Terrorismo no DF: Dino diz que foram expedidos 1,2 mil autos de prisão e apreensão

727 suspeitos permanecem presos e 599 foram liberados após assinarem termos de compromisso

Terrorismo no DF: Ataques aos prédios dos Três Poderes no Distrito Federal já resultaram e mais de mil detenções - Foto: Joedson Alves/Anadolu Agency via Getty Images
Terrorismo no DF: Ataques aos prédios dos Três Poderes no Distrito Federal já resultaram e mais de mil detenções - Foto: Joedson Alves/Anadolu Agency via Getty Images

Flávio Dino, ministro da Justiça, informou que 1.261 autos de prisão e apreensão foram lavrados nas investigações relacionadas aos ataques terroristas ocorridos às sedes dos três poderes, em Brasília, no último domingo (8).

Na ocasião, o ministro usou as redes sociais para agradecer o trabalho das forças de segurança.

"Foram lavrados 1.261 autos de prisão e apreensão pela Polícia Federal, em trabalho ininterrupto nos últimos dias.

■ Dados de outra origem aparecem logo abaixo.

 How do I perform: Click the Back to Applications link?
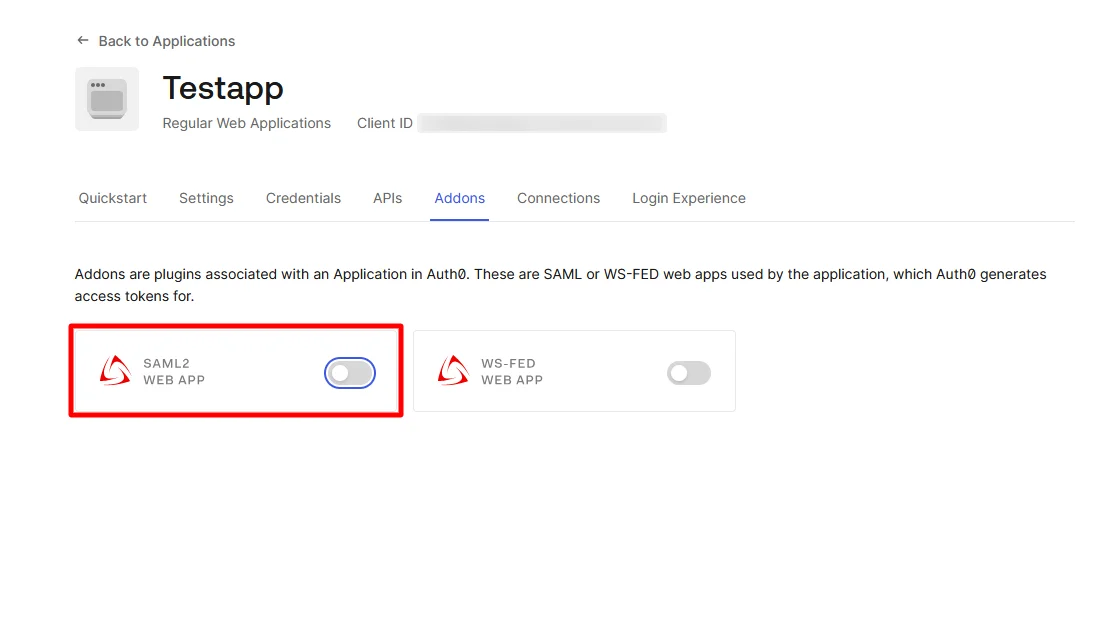pos(166,40)
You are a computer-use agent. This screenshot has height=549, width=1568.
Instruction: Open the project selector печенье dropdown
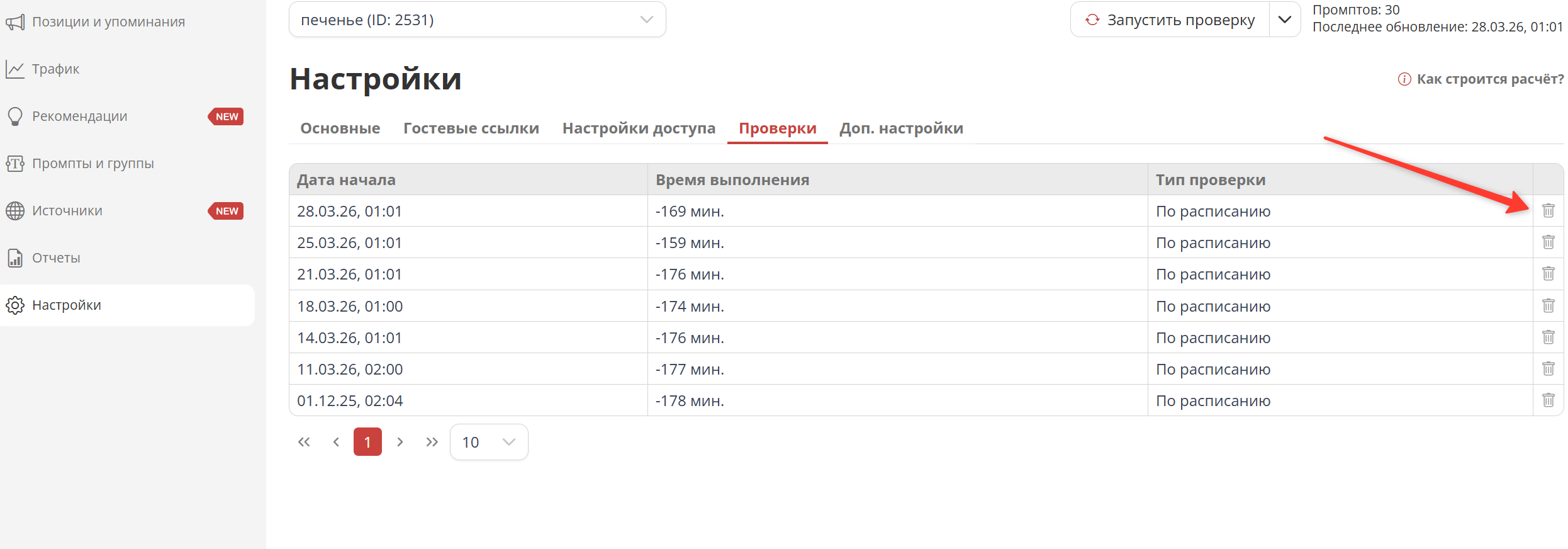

Agradeço às equipes da Polícia Federal. E também à PMDF, PCDF, Peritos, Policiais Penais, Defensores, Bombeiros e SAMU, que foram muito importantes", escreveu.

A Polícia Federal (PF), na noite de terça-feira (10), informou que 1,5 mil pessoas foram detidas por envolvimento nos atos. Do total, 727 suspeitos permanecem presos e 599 foram liberados após assinarem termos de compromisso.

Ainda de acordo com a corporação, os liberados são, em geral, idosos, pessoas com problemas de saúde, em situação de rua e mães acompanhadas de crianças.

Segundo a PF, todos os detidos "estão recebendo alimentação regular (café da manhã, almoço, lanche e jantar), hidratação e atendimento médico, quando necessário".

Apesar do suporte, na segunda-feira (9), circulou a informação da suposta morte de uma idosa, após ter sido detida no acampamento bolsonarista no Quartel-General do Exército, em Brasília.

No entanto, a informação é falsa, segundo a Polícia Federal (PF), que se manifestou por nota.

"A Polícia Federal informa que é falsa a informação de que uma mulher idosa teria morrido na data de hoje (9) nas dependências da Academia Nacional de Polícia", diz o documento.

A maior parte dos detidos estava no acampamento golpista de bolsonaristas desmontado no Quartel-General do Exército em Brasília. Até a tarde de terça, 447 já tinham sido transferidos para o Complexo Penitenciário da Papuda e para a Penitenciária Feminina do DF.

Um mutirão para realizar audiências de custódia dos radicais bolsonaristas, segundo o Conselho Nacional de Justiça (CNJ) deve ser feito pelo Tribunal de Justiça do Distrito Federal e Territórios (TJDFT).